Tag Archives: darwinop

DMA upgrade on Dynamixel Teensy 3.2 Driver

After doing some more research, I decided to jump into configuring my DARwIn-OP’s Dynamixel Teensy 3.2 Driver Prototype to get rid of the retransmitting loop code:

void loop() 
{
  if (Serial1.available())
  {
    uint8_t c = Serial1.read();
    Serial1.write(c);
  }
}

This loop just wait for a byte received by the UART and retransmit it with the same UART, which is configured with a hardware direction pin (RTS driven by the transmitter).

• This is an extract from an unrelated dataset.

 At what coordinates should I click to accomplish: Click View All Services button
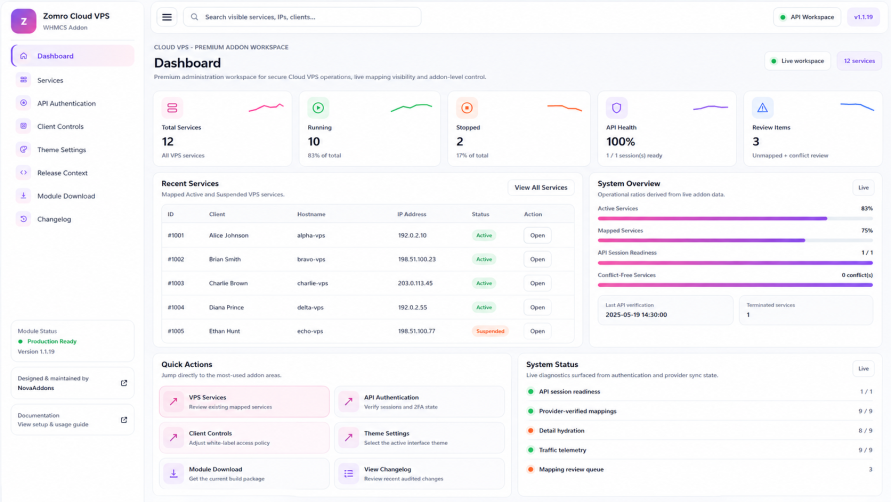pyautogui.click(x=541, y=188)
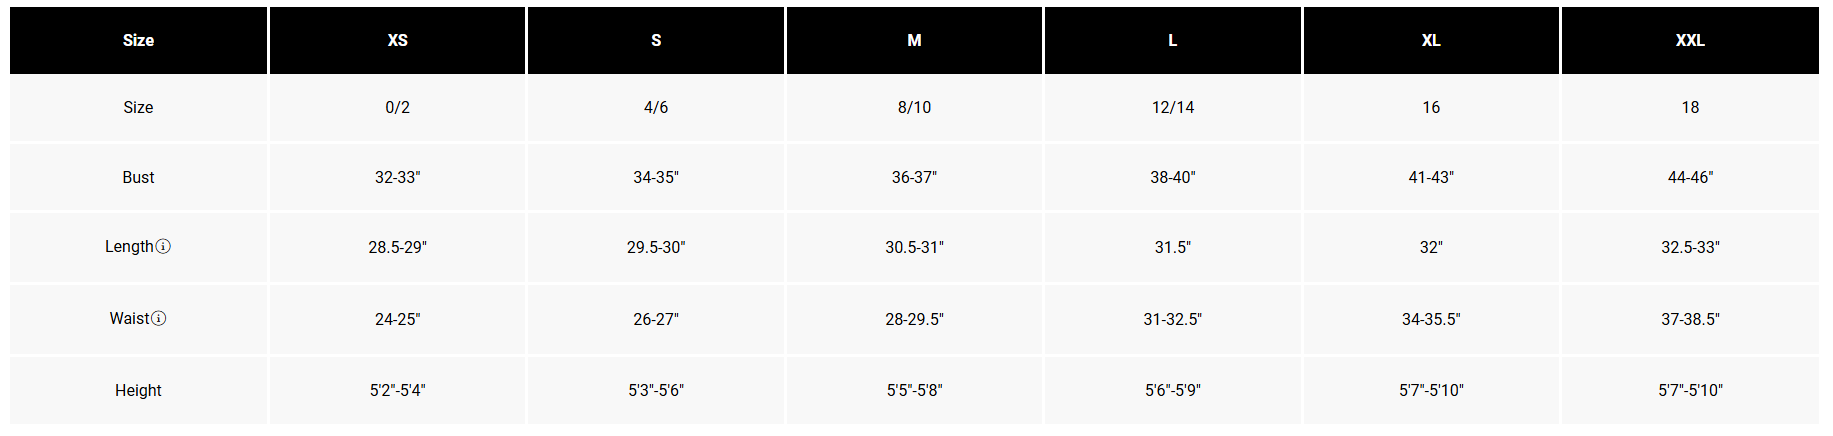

If I could use Teensy’s DMA (Direct Memory Access) controller to do the UART retransmission, I could empty the loop so the Teensy can be used in any other tasks without affecting the retransmission performance.

The DMA requirement is very simple:

  • To trigger a DMA request when a byte is received by the UART.
  • The DMA transfer has to be 1 byte.
  • The DMA transfer has to read from the UART DATA register (received data).
  • The DMA transfer has to write into the UART DATA register (for retransmission).
  • Do not involve the CPU in the process, no interrupt events.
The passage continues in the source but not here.